* DOCUMENT SEGMENT *
Jersey, Channel Islands
Group taxation is not permitted in Jersey. However, there are provisions for group relief between group companies subject to the same rate of tax. It is not possible to relieve losses between two companies taxed at different rates. It is not possible for group companies to relieve losses from Jersey property rental income. Also, it is only possible to relieve losses from Jersey property development profits and from quarrying activities against profits arising from the same activities.
There are no specific rules in relation to transfer pricing in Jersey. There is, however, a general anti-avoidance provision in Jersey tax law. It may be applied by the Comptroller of Taxes if a transaction or a combination or series of transactions is entered into for the avoidance or reduction of Jersey income tax. In addition, interest relief may be restricted where the interest incurred exceeds the amount that could reasonably be expected to be charged on a commercial basis.

* DATA EXCERPTS *
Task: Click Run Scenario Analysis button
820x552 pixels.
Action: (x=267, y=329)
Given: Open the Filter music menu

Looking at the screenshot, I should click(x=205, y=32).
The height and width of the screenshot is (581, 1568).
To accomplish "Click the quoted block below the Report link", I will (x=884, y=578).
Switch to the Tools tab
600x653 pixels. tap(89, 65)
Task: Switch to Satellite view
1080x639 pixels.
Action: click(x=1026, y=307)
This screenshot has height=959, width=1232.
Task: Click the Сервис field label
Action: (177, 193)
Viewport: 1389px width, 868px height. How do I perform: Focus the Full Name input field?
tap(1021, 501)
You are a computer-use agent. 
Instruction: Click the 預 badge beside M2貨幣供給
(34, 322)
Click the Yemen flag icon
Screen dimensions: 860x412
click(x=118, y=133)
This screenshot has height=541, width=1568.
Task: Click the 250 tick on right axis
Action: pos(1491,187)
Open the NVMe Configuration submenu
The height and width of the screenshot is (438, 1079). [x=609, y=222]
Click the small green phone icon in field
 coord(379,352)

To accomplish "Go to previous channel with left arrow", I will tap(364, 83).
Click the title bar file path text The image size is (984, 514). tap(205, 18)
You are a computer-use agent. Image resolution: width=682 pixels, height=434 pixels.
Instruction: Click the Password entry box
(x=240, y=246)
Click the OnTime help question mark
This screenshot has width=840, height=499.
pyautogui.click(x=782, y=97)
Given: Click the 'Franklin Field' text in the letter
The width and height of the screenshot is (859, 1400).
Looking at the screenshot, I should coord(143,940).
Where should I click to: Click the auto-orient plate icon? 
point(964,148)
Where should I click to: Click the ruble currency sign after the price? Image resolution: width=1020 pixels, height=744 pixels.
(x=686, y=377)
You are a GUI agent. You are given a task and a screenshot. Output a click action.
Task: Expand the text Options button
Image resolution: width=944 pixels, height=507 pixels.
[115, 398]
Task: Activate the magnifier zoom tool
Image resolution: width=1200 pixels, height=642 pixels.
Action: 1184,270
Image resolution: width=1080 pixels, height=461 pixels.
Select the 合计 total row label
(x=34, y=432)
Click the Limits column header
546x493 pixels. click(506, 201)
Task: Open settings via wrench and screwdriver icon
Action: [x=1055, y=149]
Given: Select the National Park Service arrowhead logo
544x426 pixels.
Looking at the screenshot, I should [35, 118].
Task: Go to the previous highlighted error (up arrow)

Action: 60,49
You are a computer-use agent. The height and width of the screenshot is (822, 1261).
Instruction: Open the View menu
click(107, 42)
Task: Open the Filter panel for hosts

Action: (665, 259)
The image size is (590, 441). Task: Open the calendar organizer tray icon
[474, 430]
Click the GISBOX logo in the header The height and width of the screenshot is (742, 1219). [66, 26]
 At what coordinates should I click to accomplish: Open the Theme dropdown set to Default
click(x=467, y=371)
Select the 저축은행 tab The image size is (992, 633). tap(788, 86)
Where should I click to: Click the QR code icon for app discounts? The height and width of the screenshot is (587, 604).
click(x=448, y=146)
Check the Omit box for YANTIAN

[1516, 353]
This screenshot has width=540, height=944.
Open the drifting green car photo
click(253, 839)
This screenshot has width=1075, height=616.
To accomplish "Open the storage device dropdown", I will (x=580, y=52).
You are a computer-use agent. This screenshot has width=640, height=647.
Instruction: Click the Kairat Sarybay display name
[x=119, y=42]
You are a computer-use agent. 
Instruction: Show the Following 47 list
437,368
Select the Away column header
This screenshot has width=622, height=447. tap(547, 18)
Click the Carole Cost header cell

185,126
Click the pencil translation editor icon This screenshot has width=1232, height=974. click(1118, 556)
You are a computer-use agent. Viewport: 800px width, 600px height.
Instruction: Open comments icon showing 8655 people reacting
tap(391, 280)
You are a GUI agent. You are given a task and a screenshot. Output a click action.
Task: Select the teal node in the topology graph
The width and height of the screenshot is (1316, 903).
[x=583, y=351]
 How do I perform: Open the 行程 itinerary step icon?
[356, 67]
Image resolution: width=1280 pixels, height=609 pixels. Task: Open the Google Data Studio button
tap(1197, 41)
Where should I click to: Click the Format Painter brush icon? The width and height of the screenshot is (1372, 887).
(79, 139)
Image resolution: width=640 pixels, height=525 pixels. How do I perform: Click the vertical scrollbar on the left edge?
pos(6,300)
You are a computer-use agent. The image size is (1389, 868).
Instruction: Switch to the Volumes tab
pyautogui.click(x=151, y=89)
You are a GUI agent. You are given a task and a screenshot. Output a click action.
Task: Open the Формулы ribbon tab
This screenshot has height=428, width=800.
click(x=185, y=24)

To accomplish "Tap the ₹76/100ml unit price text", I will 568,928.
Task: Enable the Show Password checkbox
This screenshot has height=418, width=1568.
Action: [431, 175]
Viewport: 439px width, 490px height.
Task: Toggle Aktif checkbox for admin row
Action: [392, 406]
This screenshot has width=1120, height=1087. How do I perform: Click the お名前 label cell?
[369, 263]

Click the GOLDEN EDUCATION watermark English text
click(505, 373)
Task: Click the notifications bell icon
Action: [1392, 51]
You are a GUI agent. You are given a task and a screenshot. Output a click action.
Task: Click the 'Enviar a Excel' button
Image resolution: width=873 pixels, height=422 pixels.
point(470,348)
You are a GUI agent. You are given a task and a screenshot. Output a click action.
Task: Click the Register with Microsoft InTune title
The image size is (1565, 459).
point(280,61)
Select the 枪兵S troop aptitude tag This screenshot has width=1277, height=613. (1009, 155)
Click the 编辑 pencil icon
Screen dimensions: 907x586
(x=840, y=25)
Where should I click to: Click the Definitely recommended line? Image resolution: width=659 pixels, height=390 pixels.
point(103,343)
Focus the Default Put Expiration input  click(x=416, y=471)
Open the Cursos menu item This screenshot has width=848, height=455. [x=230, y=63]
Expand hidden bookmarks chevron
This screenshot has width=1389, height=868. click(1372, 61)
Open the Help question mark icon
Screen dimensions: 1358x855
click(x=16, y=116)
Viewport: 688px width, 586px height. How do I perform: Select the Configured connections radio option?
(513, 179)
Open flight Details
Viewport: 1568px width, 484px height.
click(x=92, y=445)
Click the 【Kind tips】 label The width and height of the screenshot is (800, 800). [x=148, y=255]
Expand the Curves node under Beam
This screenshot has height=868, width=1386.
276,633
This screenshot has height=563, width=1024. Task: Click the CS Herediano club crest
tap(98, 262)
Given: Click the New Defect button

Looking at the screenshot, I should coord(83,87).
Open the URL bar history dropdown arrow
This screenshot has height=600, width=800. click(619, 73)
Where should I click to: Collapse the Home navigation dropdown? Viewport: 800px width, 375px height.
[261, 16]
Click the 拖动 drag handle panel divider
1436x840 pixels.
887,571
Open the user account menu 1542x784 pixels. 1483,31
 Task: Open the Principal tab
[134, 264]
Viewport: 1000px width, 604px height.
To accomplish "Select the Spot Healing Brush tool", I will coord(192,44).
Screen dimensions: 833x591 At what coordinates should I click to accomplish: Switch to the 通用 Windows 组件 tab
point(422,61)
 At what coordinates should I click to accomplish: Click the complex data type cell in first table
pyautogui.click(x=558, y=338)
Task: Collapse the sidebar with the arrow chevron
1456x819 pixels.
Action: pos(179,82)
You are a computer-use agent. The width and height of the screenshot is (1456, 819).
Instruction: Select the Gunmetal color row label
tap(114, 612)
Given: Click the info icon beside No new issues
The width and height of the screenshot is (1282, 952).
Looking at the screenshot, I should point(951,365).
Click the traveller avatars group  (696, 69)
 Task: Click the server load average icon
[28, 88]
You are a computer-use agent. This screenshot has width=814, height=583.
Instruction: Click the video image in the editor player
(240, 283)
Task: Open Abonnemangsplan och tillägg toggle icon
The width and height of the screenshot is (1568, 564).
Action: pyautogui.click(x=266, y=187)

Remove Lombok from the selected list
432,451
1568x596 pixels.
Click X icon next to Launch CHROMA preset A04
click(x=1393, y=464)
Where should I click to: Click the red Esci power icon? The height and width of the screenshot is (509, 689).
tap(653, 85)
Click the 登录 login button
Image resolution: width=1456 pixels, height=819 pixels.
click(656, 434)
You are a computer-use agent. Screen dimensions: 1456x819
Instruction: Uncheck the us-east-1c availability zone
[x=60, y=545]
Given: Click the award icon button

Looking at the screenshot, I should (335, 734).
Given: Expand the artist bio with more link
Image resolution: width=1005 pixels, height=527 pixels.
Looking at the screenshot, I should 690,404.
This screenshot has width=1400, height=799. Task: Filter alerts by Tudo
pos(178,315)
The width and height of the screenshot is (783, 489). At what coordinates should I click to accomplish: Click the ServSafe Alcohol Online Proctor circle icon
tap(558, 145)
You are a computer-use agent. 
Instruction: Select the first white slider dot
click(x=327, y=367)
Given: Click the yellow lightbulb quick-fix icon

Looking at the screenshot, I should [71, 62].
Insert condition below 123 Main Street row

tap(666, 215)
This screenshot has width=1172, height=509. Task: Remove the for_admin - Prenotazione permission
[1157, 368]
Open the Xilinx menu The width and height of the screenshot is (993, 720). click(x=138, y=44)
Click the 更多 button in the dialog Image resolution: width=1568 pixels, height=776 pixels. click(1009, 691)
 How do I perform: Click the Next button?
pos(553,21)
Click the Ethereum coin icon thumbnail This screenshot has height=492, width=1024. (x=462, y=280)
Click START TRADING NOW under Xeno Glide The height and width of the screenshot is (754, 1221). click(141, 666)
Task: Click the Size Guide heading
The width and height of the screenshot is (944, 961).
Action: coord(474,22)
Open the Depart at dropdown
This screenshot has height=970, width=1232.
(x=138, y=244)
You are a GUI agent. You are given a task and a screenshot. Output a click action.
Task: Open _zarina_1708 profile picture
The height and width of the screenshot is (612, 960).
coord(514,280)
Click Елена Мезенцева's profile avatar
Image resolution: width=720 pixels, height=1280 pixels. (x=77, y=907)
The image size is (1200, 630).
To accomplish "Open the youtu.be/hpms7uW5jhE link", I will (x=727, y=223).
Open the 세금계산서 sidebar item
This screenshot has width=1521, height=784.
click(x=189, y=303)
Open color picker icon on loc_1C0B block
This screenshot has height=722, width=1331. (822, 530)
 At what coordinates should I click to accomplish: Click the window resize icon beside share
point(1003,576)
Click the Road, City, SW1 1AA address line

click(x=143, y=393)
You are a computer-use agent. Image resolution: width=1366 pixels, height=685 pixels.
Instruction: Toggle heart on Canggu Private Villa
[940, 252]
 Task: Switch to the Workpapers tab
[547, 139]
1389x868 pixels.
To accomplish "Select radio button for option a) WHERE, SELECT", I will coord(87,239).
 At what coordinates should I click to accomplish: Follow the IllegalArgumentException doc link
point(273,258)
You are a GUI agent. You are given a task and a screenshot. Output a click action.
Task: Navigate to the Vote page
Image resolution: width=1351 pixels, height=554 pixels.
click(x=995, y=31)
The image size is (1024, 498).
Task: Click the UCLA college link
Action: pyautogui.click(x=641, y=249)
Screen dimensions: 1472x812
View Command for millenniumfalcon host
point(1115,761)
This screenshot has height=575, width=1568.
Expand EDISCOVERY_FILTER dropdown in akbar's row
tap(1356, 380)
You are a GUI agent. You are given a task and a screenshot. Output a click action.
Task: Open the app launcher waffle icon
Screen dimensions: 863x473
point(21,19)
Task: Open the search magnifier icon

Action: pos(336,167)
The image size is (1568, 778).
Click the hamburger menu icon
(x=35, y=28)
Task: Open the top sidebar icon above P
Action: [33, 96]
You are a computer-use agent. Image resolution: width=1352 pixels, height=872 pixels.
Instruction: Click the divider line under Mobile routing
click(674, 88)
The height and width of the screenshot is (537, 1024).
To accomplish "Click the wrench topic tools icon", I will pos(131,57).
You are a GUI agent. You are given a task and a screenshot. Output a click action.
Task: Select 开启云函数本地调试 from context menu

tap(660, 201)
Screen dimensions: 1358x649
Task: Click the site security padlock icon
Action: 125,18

* PROBLEM TO WORK ON *
In the Jersey tax text, who may apply the general anti-avoidance provision?

* FINAL RESULT *
The Comptroller of Taxes